Part I - Improving the outcome through “Power”

I. Overview

What distinguishes successful negotiators from the rest is the consistent building of a strong power base. Power, in the context of negotiation, is defined as ‘the ability to induce the other party to settle less than it wanted’. Power is not an absolute commodity. What makes you powerful in some situations may be quite irrelevant in others. In this chapter, we will discuss how to leverage power in a negotiation by using your BATNA, traditional power bases, and persuasion. The word "power" has had a bad connotation for many years.  It received this reputation because most people associate the word with one side dominating the other.  We define power as the ability to influence people or situations.  With this definition, power is neither good nor bad.  It is the abuse of power that is bad. Leverage is often used synonymously with power.
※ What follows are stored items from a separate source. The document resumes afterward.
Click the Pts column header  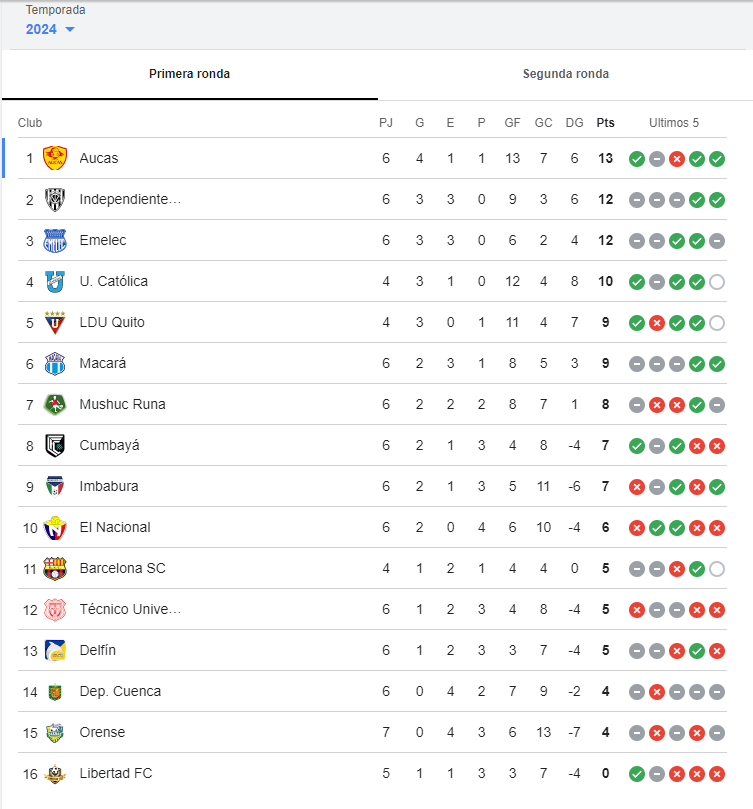point(605,123)

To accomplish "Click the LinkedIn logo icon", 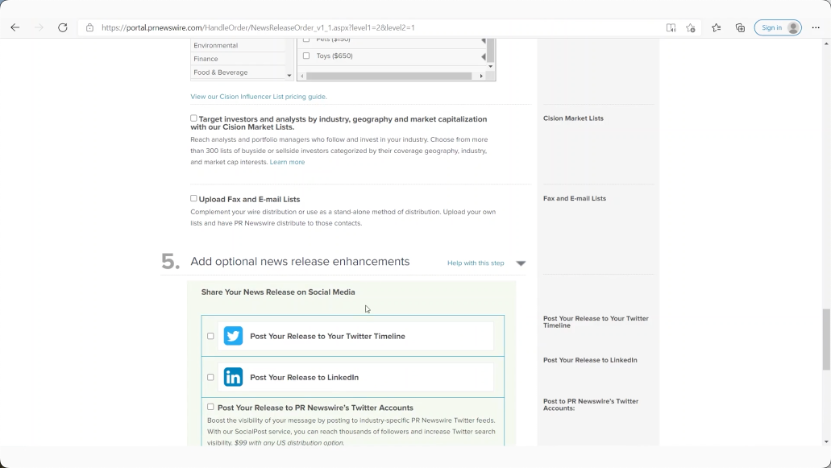I will (x=233, y=377).
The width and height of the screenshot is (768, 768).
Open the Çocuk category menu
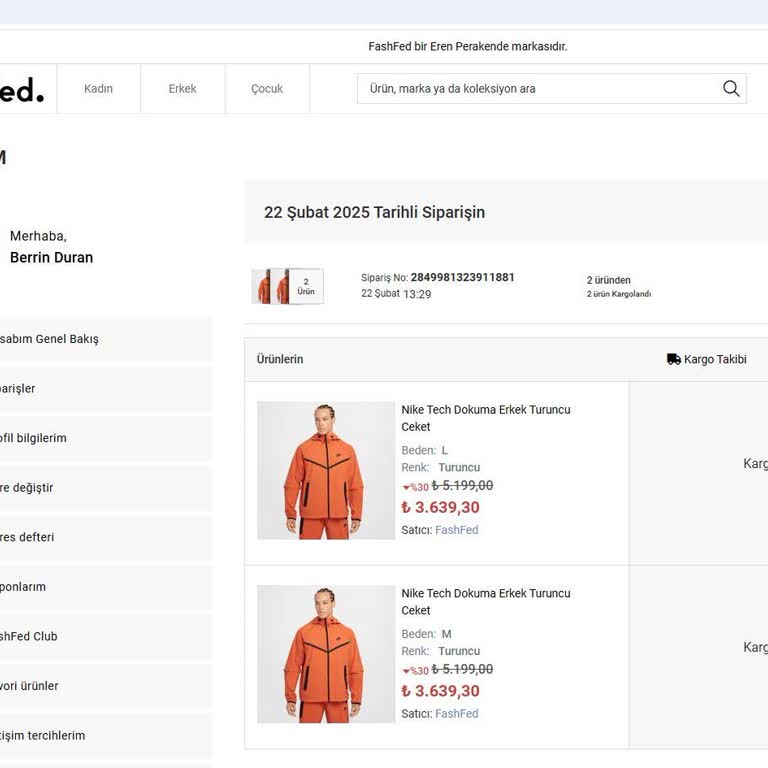coord(267,89)
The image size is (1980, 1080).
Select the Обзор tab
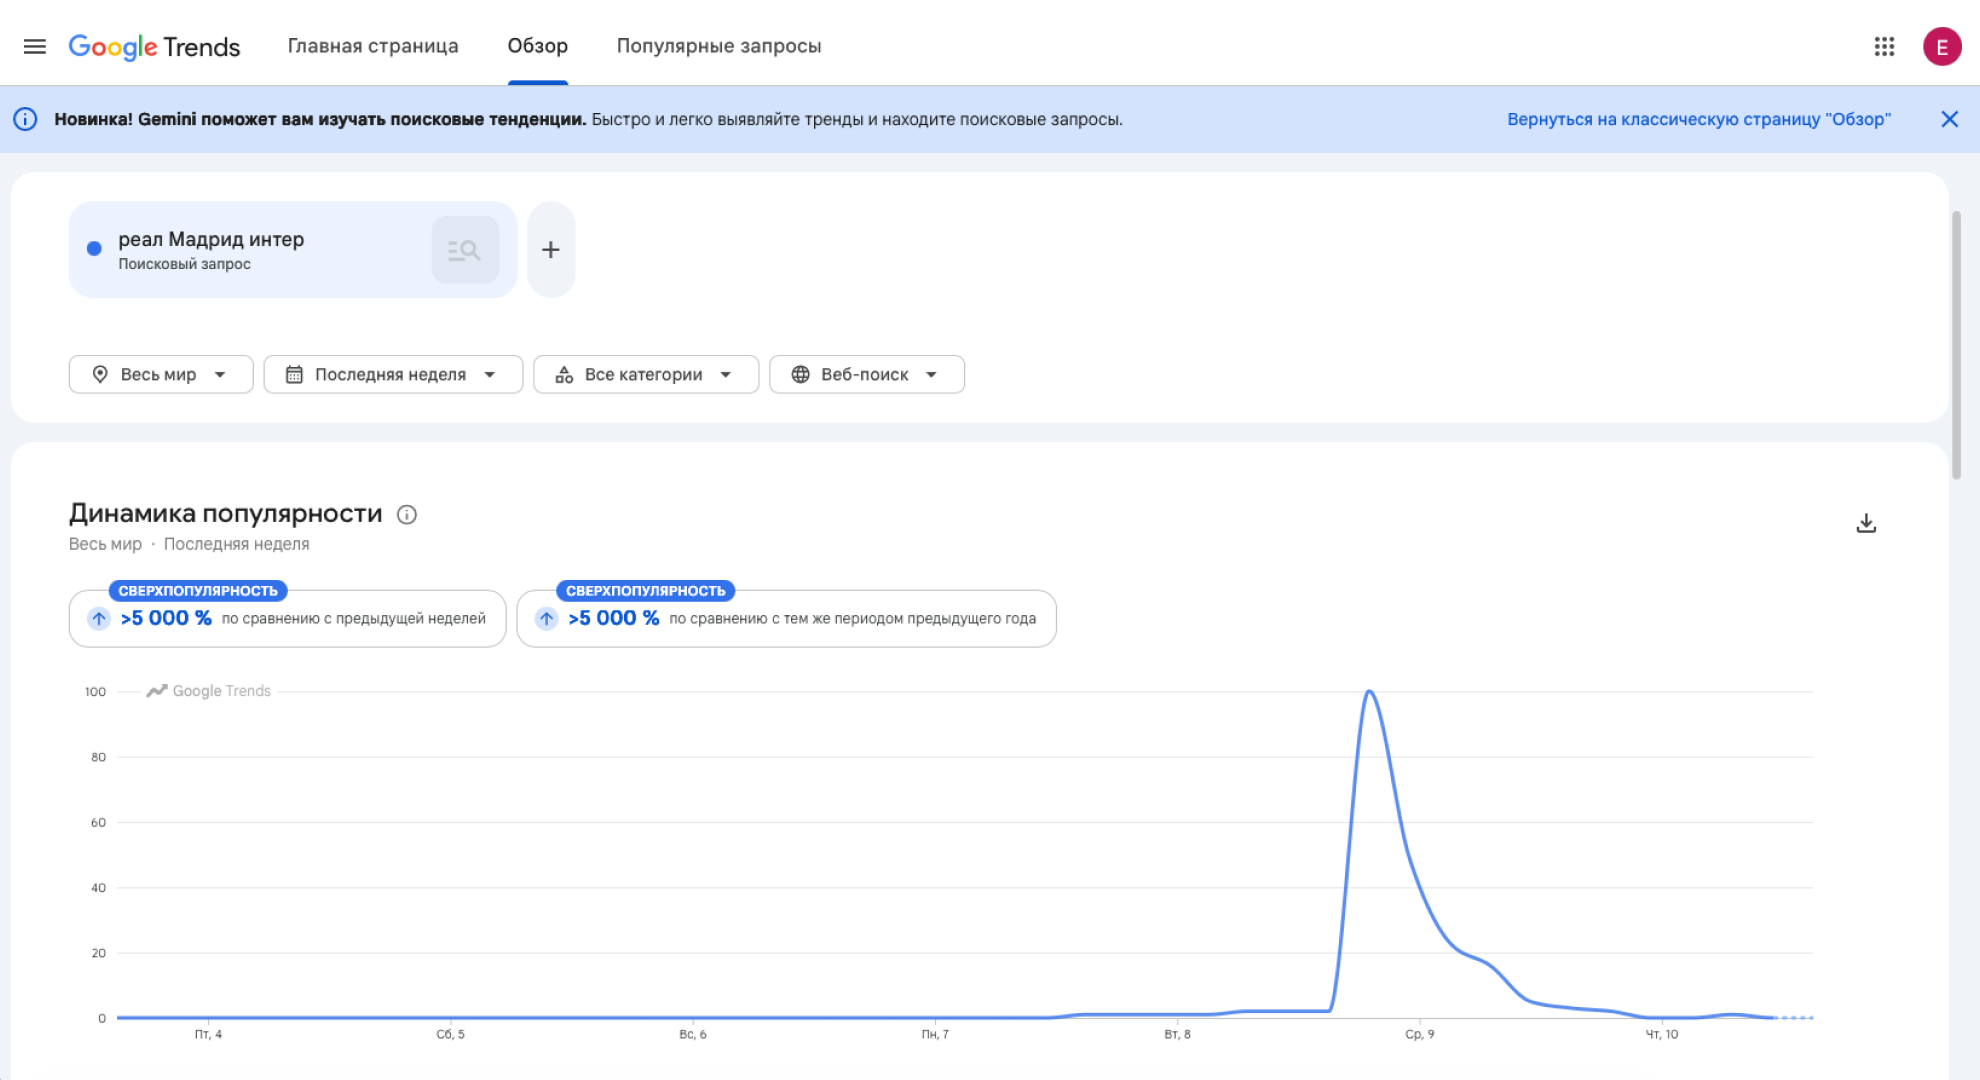(x=538, y=46)
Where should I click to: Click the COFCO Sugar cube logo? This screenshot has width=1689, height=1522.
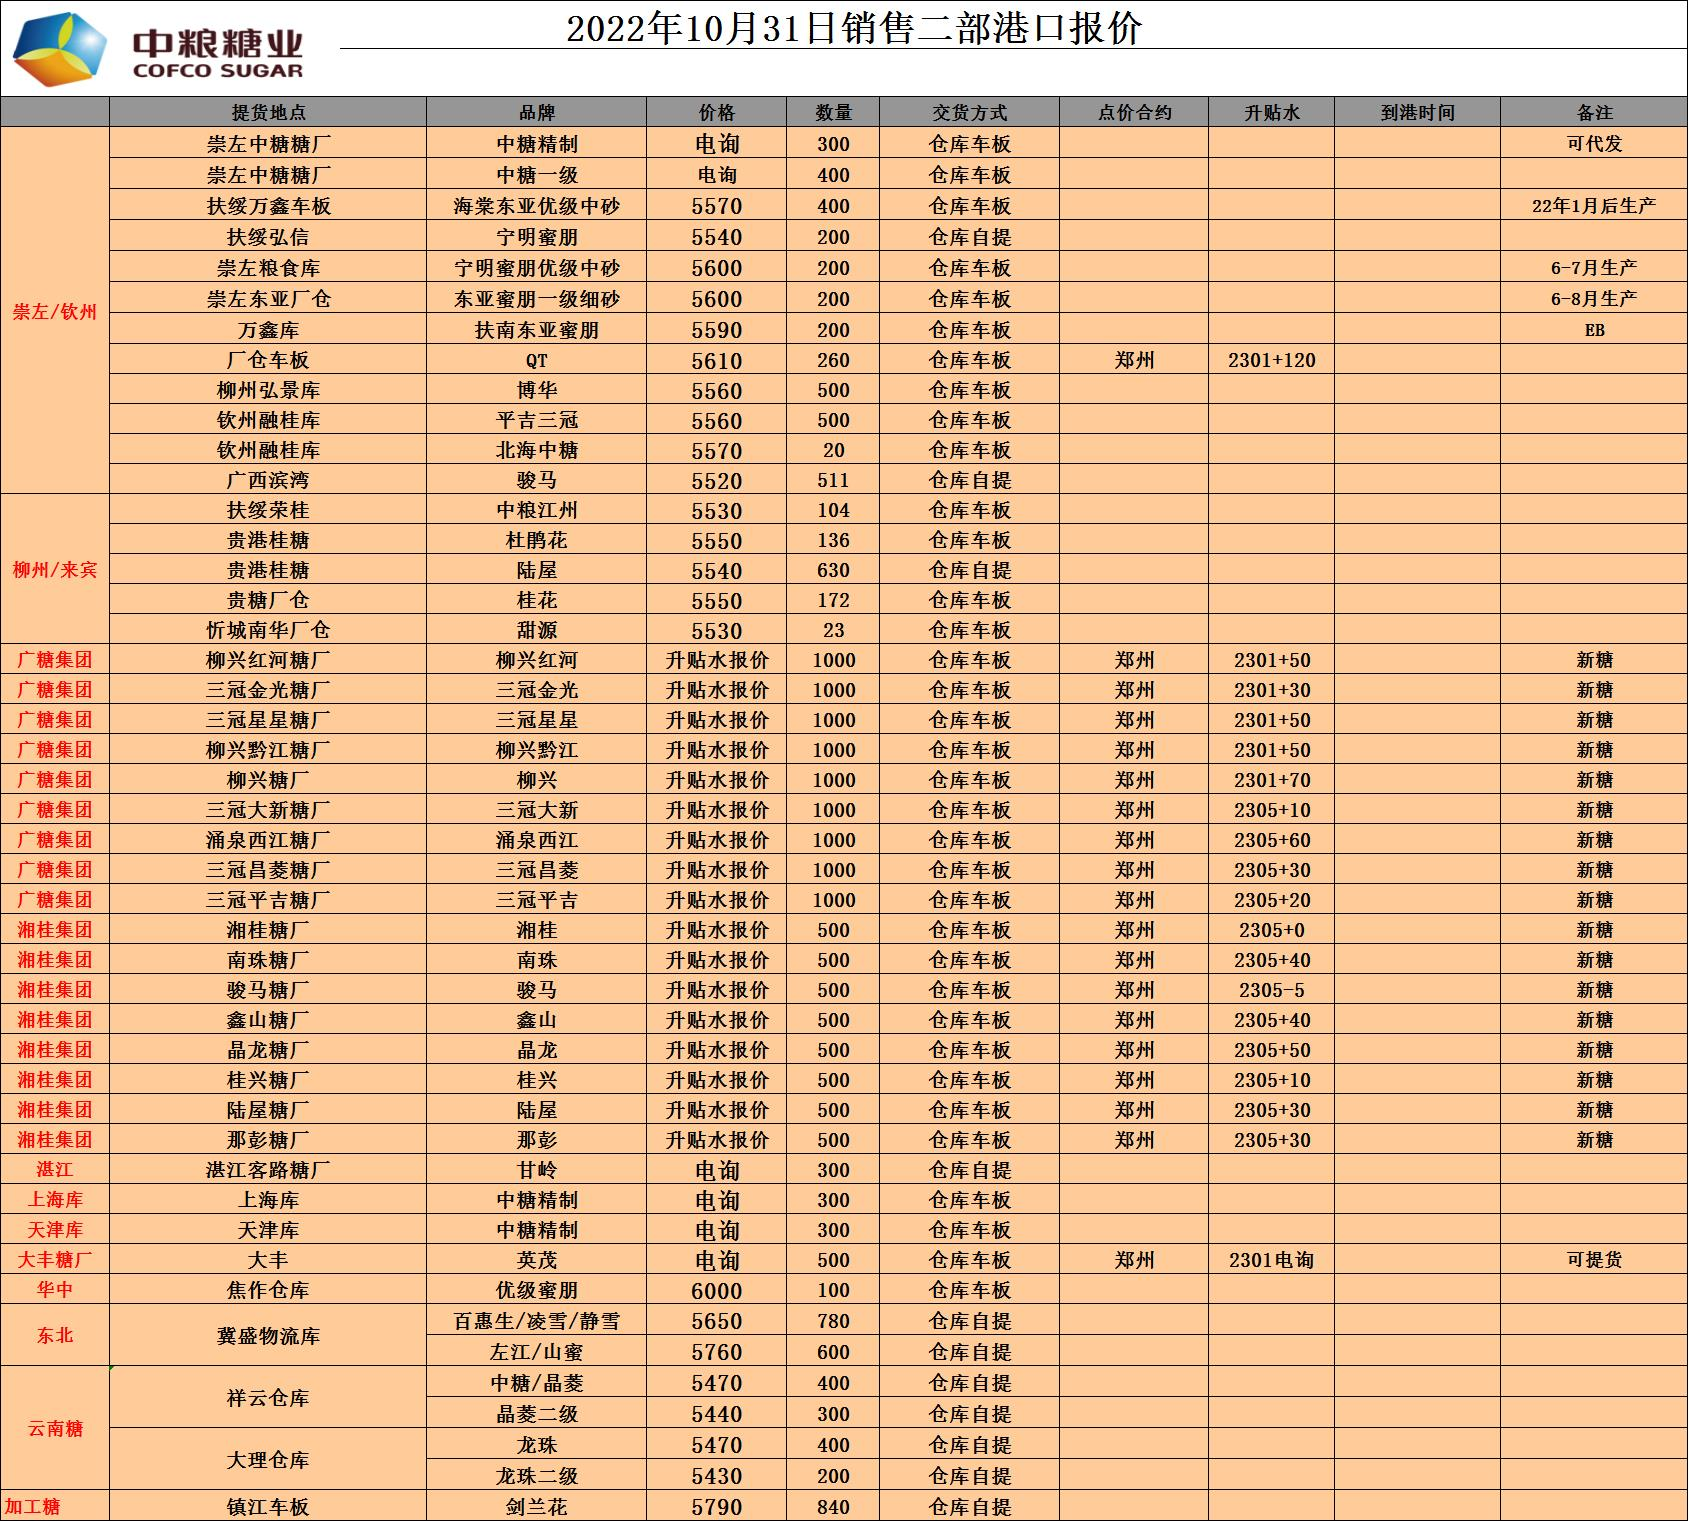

All negotiators want leverage; they want to know what they can do to put pressure on the other, persuade the other to see it their way, get the other to give them what they want, or change the other’s mind. Most negotiators believe that power is important in negotiation, because it gives one negotiator an advantage over other party. Using leverage tactics in negotiation usually arises from the followings: 1) To create power difference (used by negotiators in strong position) The negotiators try to gain more advantage to increase the probability of securing a desired outcome or to block the other party’s power moves. Such tactics enhance the capacity for one side to dominate the relationship and often serve as the groundwork for a distributive agreement. Unequal bargaining power might lead to distributive bargaining, because the party with the most power may have little incentive to give up its advantage.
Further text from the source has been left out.